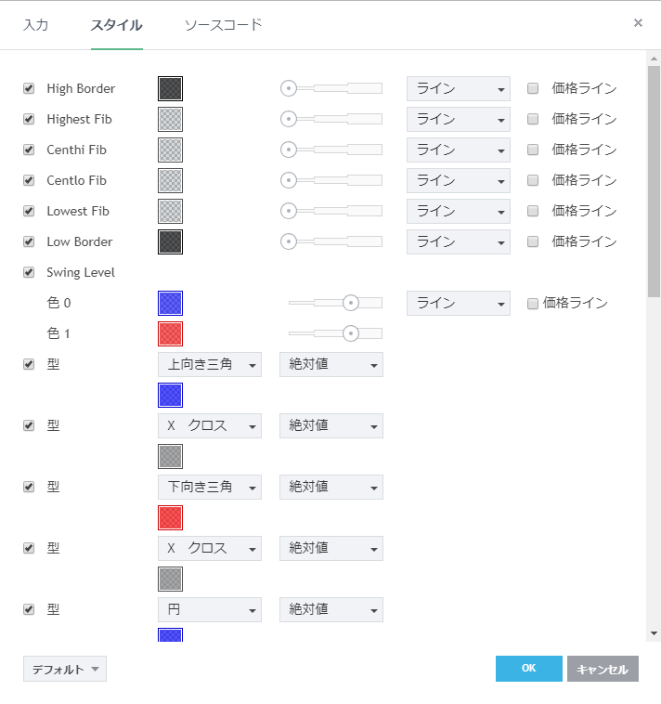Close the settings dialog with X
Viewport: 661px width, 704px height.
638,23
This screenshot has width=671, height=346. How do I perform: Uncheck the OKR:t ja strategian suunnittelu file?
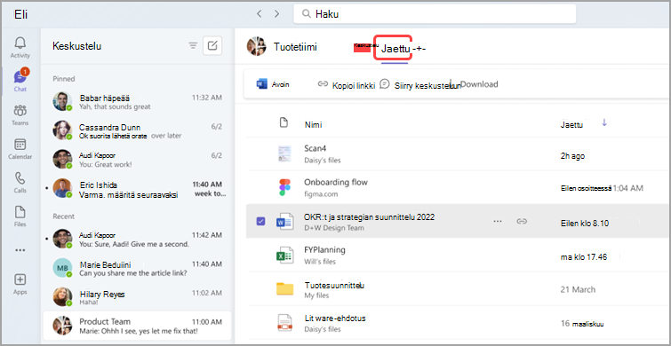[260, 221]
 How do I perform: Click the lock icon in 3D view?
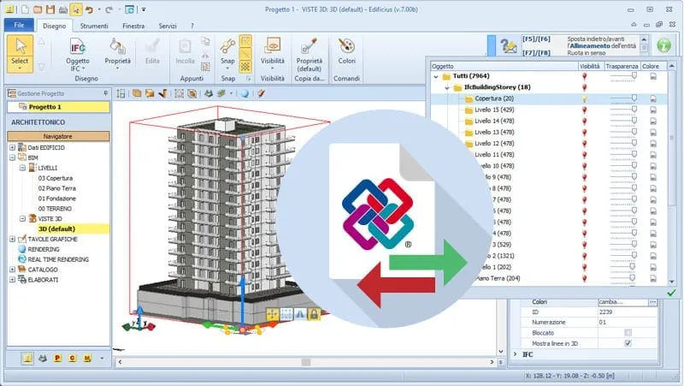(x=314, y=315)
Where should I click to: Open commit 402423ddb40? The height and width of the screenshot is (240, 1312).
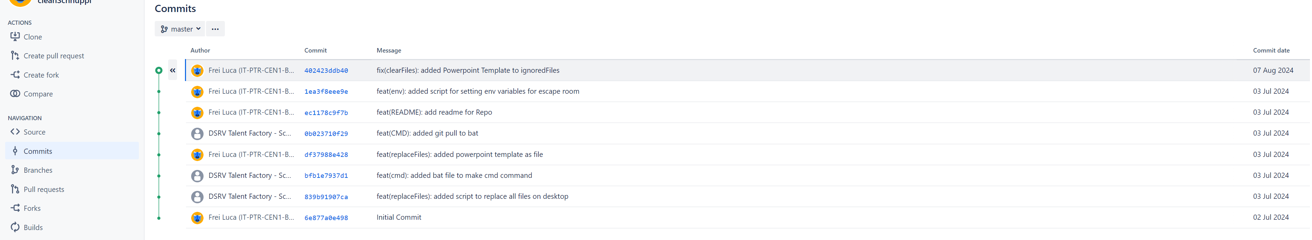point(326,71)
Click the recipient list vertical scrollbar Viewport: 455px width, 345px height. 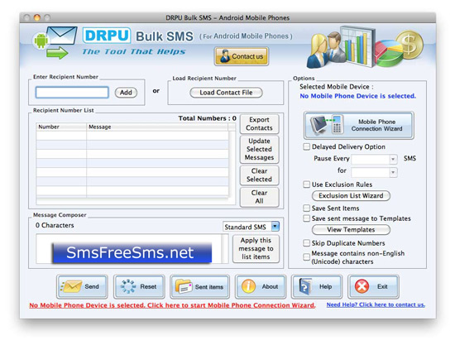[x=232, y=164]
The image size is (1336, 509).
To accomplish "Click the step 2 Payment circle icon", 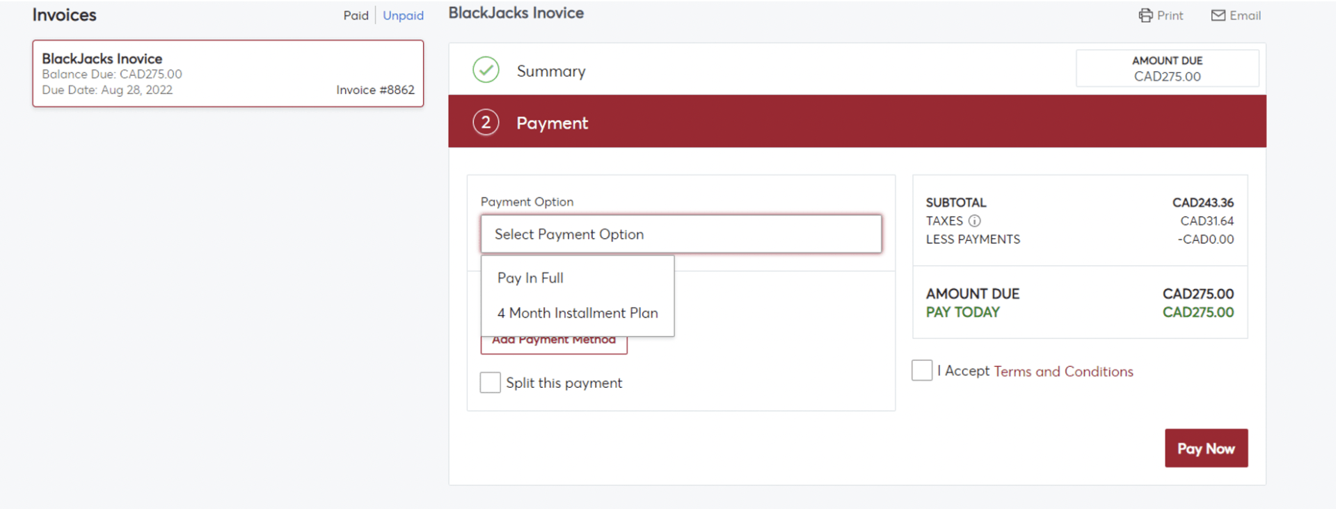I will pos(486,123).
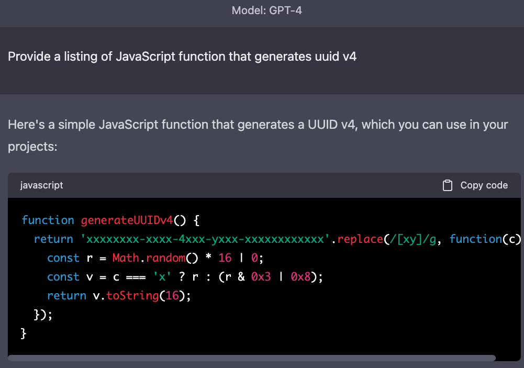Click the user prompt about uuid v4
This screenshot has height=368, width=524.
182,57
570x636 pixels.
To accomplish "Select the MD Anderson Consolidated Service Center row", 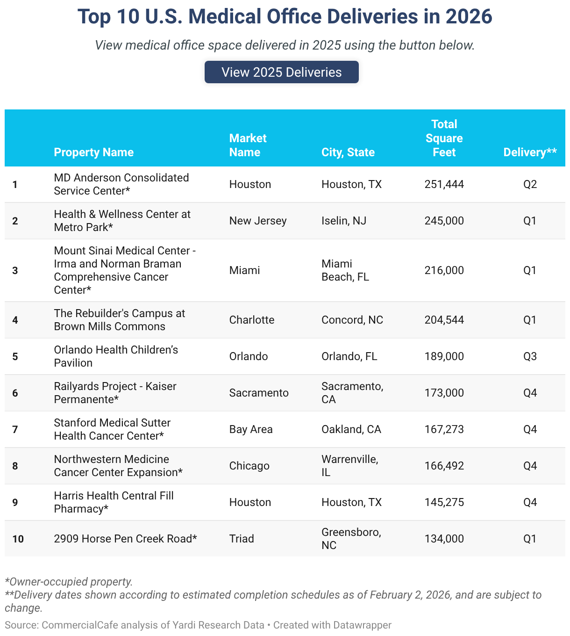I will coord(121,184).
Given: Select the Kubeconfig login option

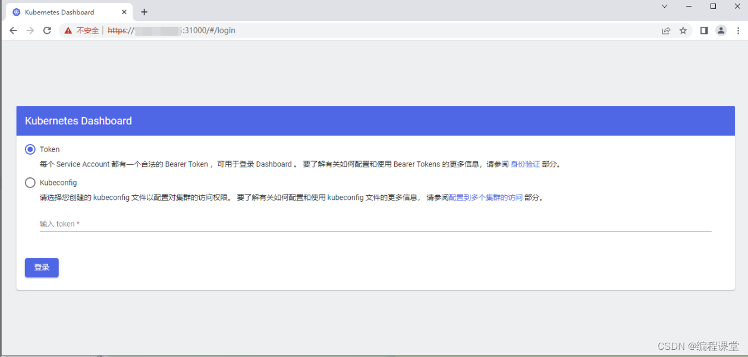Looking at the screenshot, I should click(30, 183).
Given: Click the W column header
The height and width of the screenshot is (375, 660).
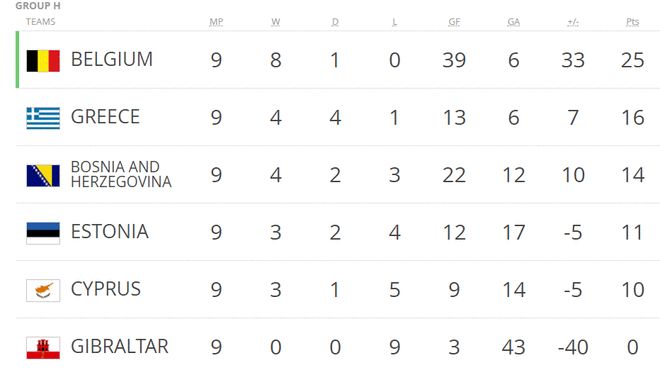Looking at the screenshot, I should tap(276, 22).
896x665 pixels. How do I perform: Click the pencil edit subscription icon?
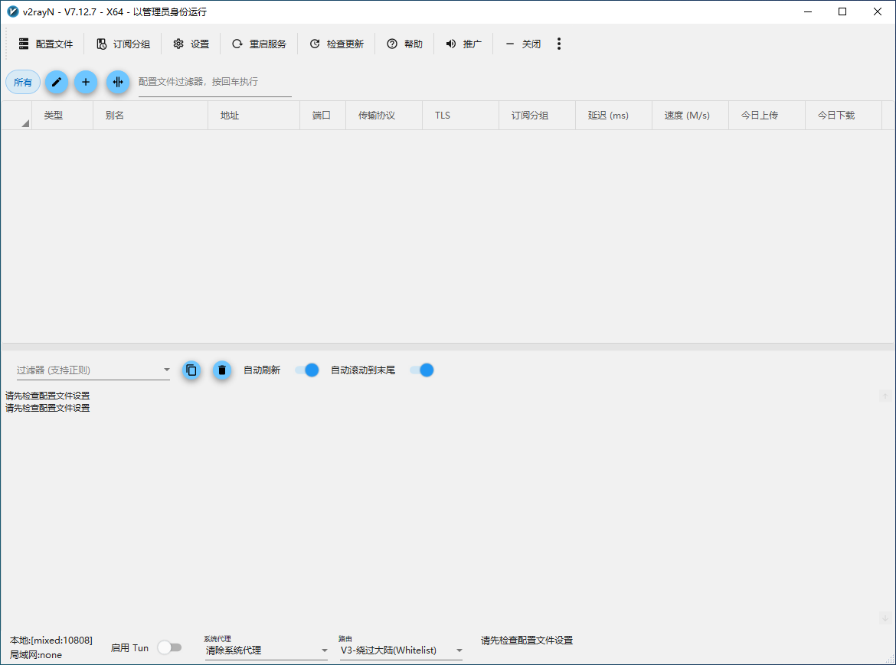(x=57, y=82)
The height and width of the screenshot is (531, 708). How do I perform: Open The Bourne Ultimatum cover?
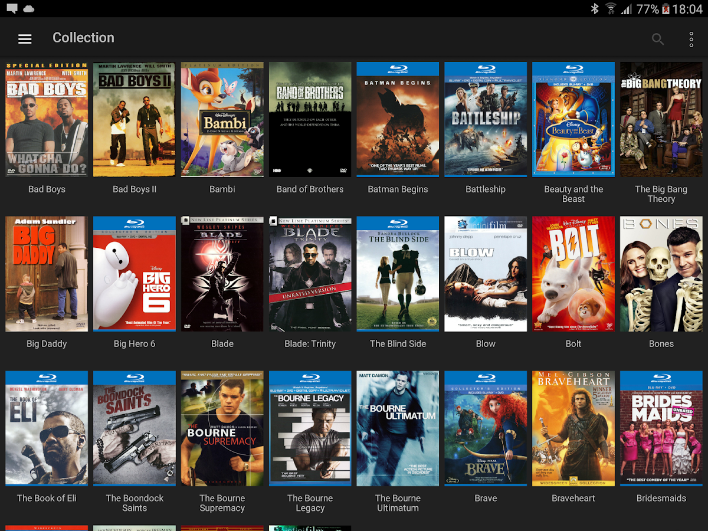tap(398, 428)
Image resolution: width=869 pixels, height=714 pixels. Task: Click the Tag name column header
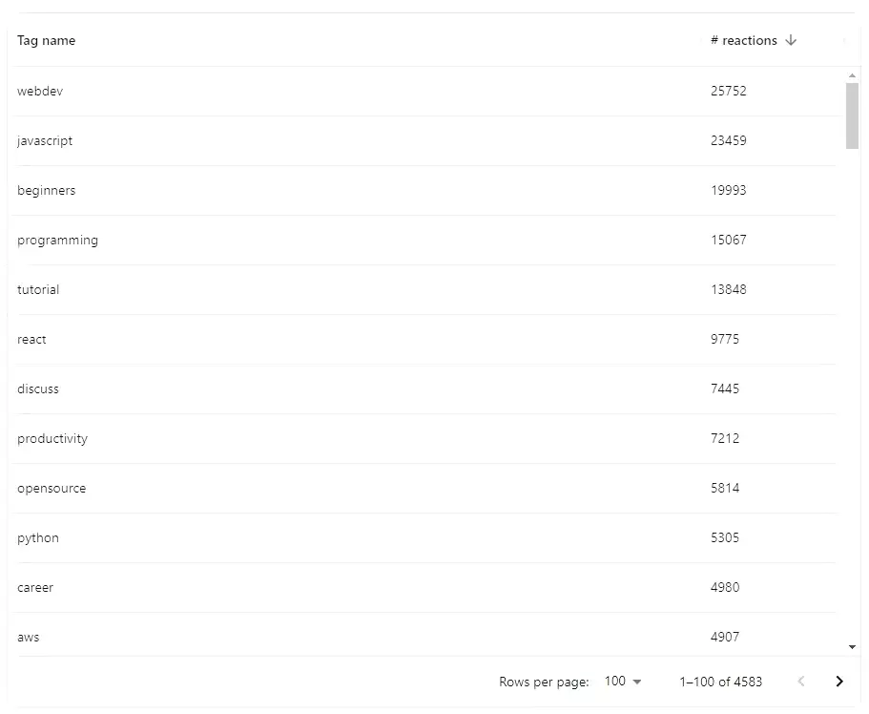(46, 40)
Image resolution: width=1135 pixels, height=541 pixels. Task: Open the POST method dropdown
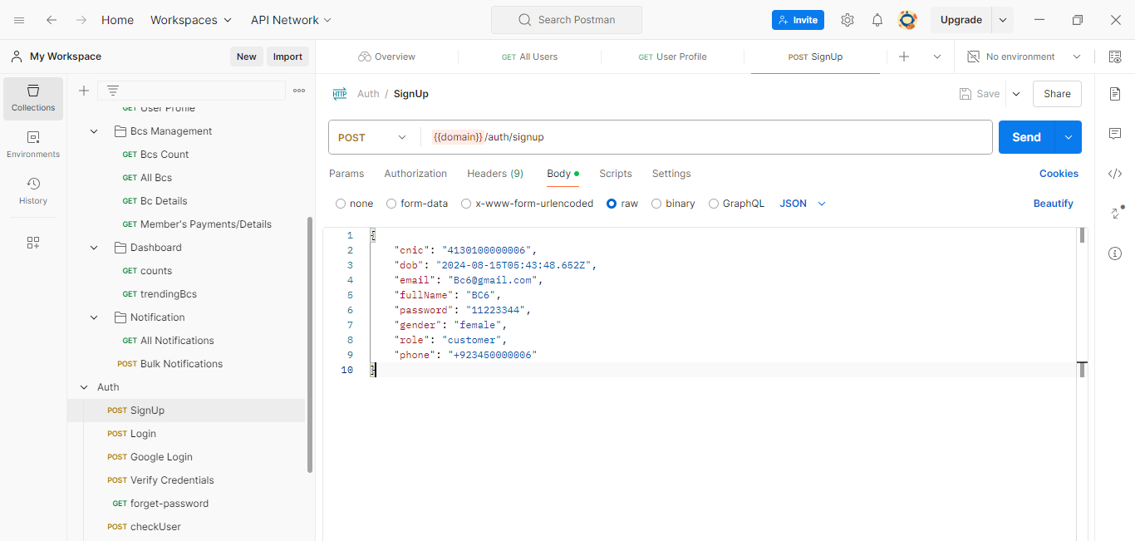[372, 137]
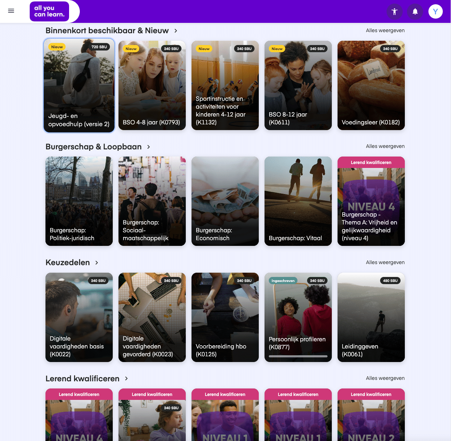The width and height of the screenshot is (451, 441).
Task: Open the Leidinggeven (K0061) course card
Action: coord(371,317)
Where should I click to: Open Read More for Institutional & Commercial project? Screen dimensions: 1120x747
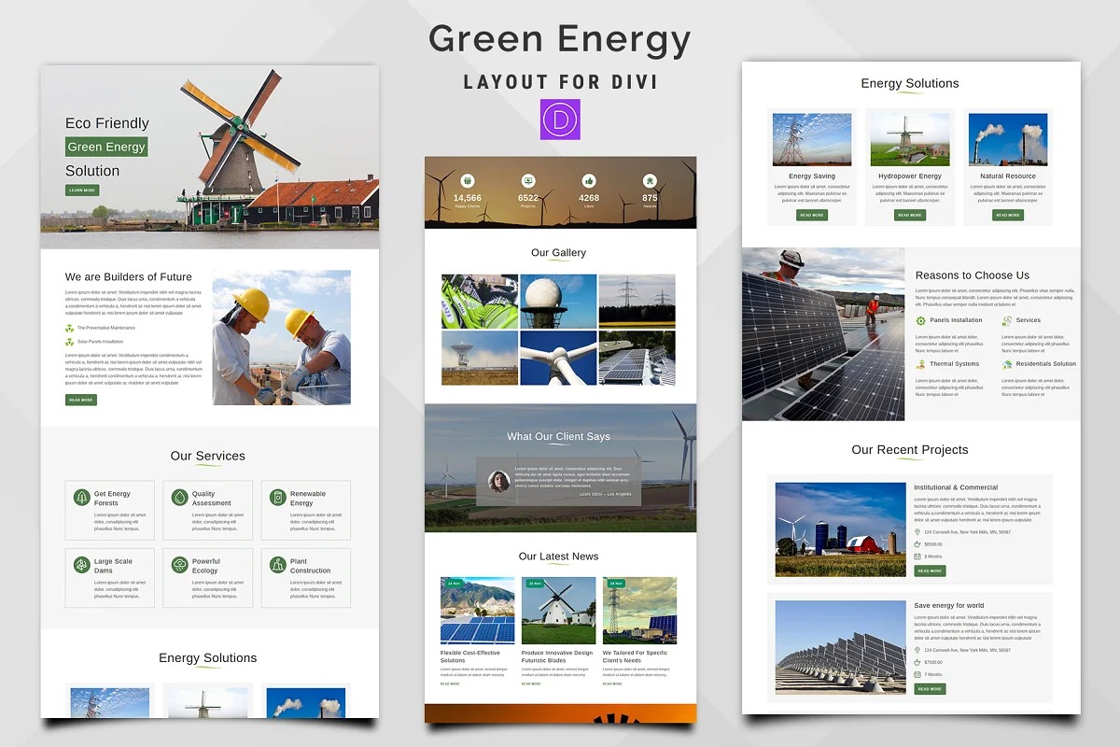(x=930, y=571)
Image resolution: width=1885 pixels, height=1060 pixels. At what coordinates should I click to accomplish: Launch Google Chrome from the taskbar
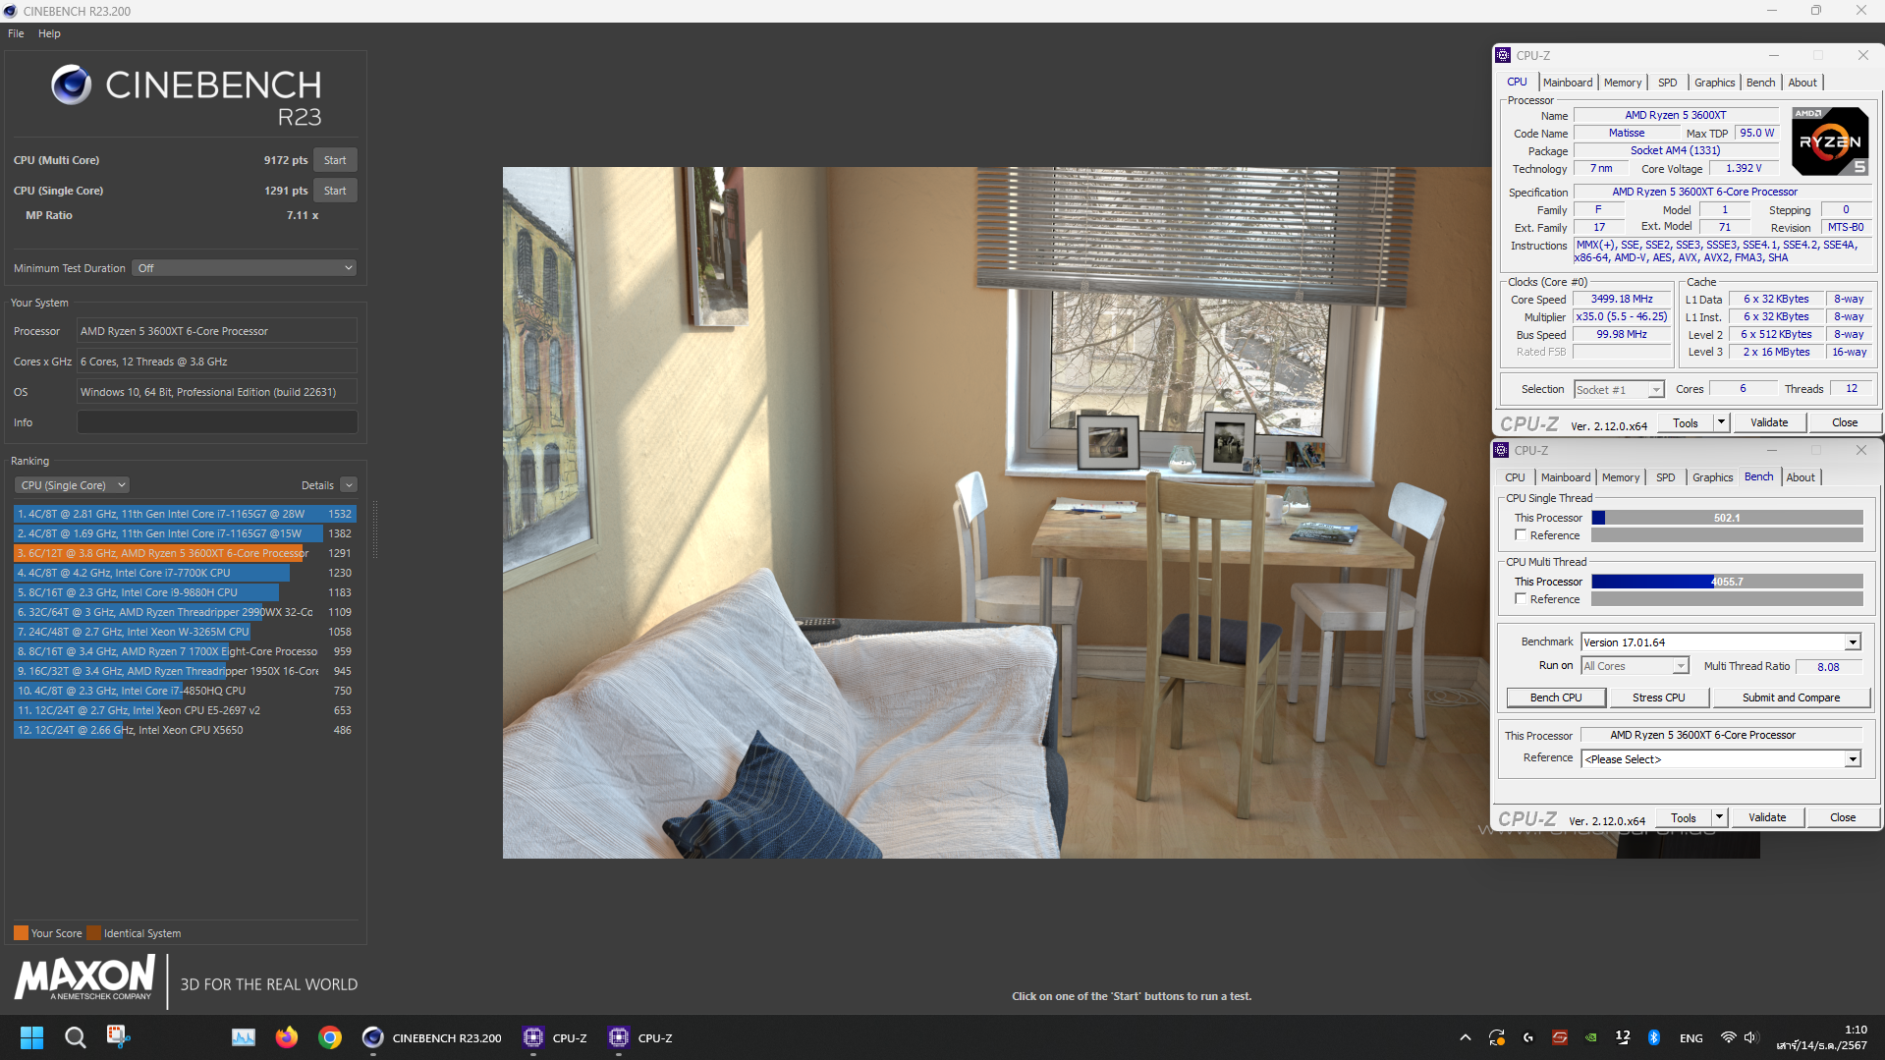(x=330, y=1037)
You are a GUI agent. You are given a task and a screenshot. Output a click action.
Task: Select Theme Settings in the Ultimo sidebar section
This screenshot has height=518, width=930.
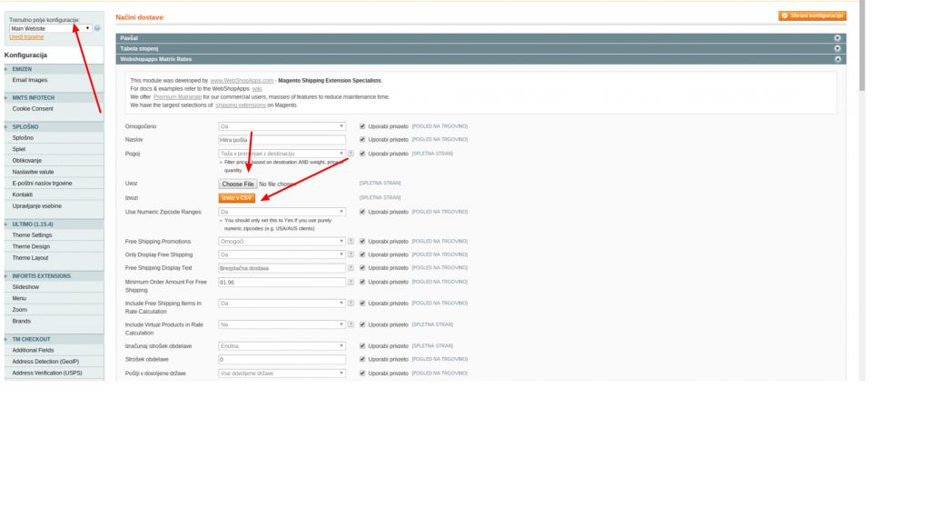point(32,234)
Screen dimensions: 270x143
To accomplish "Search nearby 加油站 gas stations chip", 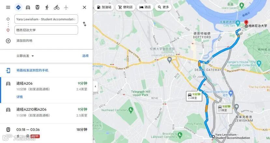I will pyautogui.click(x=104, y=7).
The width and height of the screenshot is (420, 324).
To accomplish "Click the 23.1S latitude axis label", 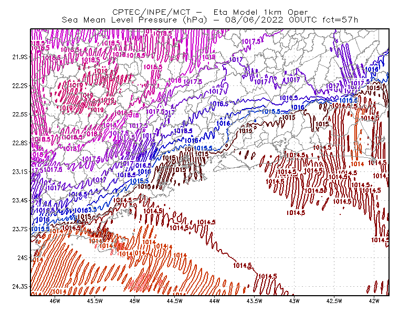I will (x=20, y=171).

§

(What is needed)
Leave out the images and write out the lines above exactly, from the one with "Where should I click to: Open Read" up to and including the one with "Task: Select Theme".

(Solution to this task)
Where should I click to: Open Read More for Institutional & Commercial project? Screen dimensions: 1120x747
(x=930, y=571)
Image resolution: width=1885 pixels, height=1060 pixels. At what coordinates should I click to accomplish: Launch Google Chrome from the taskbar
(x=330, y=1037)
You are a GUI agent. You are given a task and a screenshot. Output a click action.
Task: Select Theme Settings in the Ultimo sidebar section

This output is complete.